6. Applicability of Missouri Wrongful Death Statute.

In view of our rulings upon plaintiffs’ allegations of error, it is not necessary for us to reach defendant’s claim that she was entitled to a directed verdict at the close of all the evidence, based upon her argument that plaintiffs’ case was based on the Missouri Wrongful Death Statute, § 537.080, RSMo 1978, and that such statute has no extraterritorial effect so as to create a cause of action for a death occurring in Colorado. For those who may wish to pursue the subject, the following cases appear to have some relevance on the issue: State *609ex rel. Kansas City Stockyards Co. of Maine v. Clark, 536 S.W.2d 142 (Mo. banc 1976); State ex rel. Broglin v. Nangle, 510 S.W.2d 699 (Mo. banc 1974); Rositzky v. Rositzky, 329 Mo. 662, 46 S.W.2d 591 (1931); Woodward v. Stewart, 104 R.I. 290, 243 A.2d 917 (1968).

7. Nonprejudice to plaintiff of exclusion of evidence.

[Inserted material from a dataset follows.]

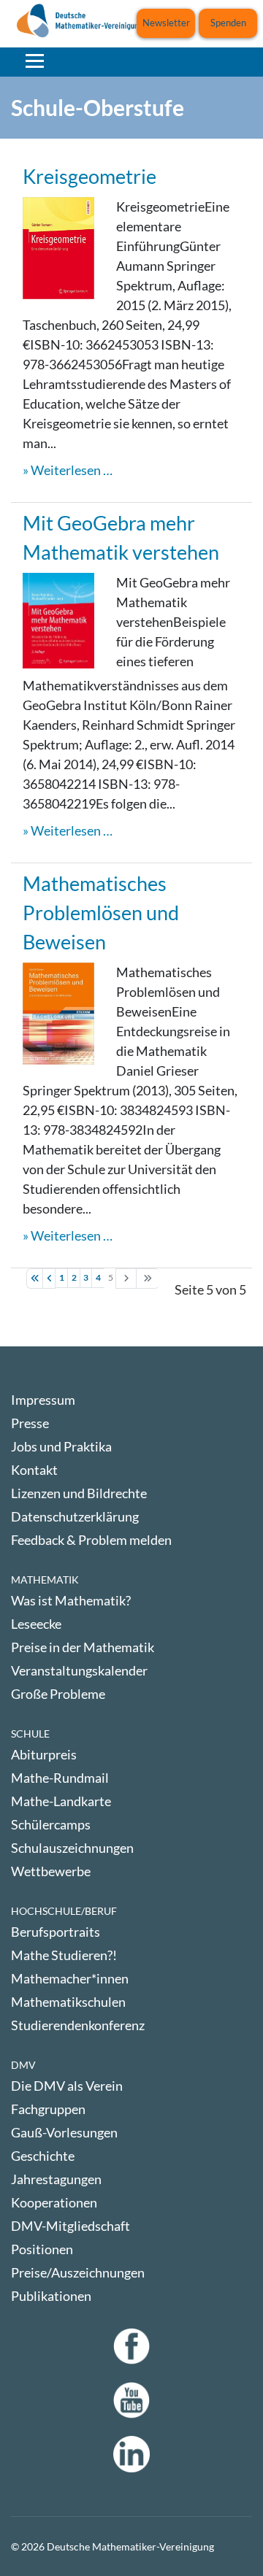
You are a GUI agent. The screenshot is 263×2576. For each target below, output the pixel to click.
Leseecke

Defendants argue that the exclusion of the David Grant Hall statements, even if admissible, was not prejudicial to plaintiffs since they submitted their case on the rear-end collision doctrine. In view of our holding that the statements were properly excluded, it is not necessary that we reach that point.

The judgment is affirmed.

All concur.

. The rule which excludes as against their principals the statements of agents about the agents’ negligent acts which are attributed to the principals, as vicarious admissions of the principals, has been criticized and in many cases reexamined and rejected. See 4 Wig-more on Evidence, § 1078; Fed.R.Evid. 801; Uniform Rules of Evidence (U.L.A.) rule 801(d)(2)(iv). Fed.R.Evid. 801, Notes of Advisory Committee on Proposed Rules, reads as follows:

The tradition has been to test the admissibility of statements by agents, as admissions, by applying the usual test of agency. Was the admission made by the agent acting in the scope of his employment? Since few principals employ agents for the purpose of making damaging statements, the usual result was exclusion of the statement. Dissatisfaction with this loss of valuable and helpful evidence has been increasing. A substantial trend favors admitting statements related to a matter within the scope of the agency or employment. (Citations omitted).
The criticism and rejection of the rule, however, has come in those cases where the plaintiffs claim is based upon the negligence of defendant’s employee who then, while the employment continues, makes a statement about the accident which is sought to be used as an admission of the employer. Joseph T. Ryerson & Son v. H. A. Crane & Brother, 417 F.2d 1263 (3rd Cir. 1969); Koninklijke V. Luchtvaart Maatschappij N.V. KLM Royal Dutch Airlines Holland v. Tuller, 292 F.2d 775 (D.C.Cir.1961), cert, denied 368 U.S. 921, 82 S.Ct. 243, 7 L.Ed.2d 136 (1961); Grayson v. Williams, 256 F.2d 61 (10th Cir., 1958); Martin v. Savage Truck Line, Inc., 121 F.Supp. 417 (D.C.D.C. 1954). That case is unlike the one before us, where David Grant Hall’s agency was not of that character. His agency was for the limited purpose of driving the car and his agency terminated when the wreck occurred. Hall’s statements would presumably not be admissible even under the Federal Rule or the Uniform Rule, which admits statements “made during the existence of the relationship”.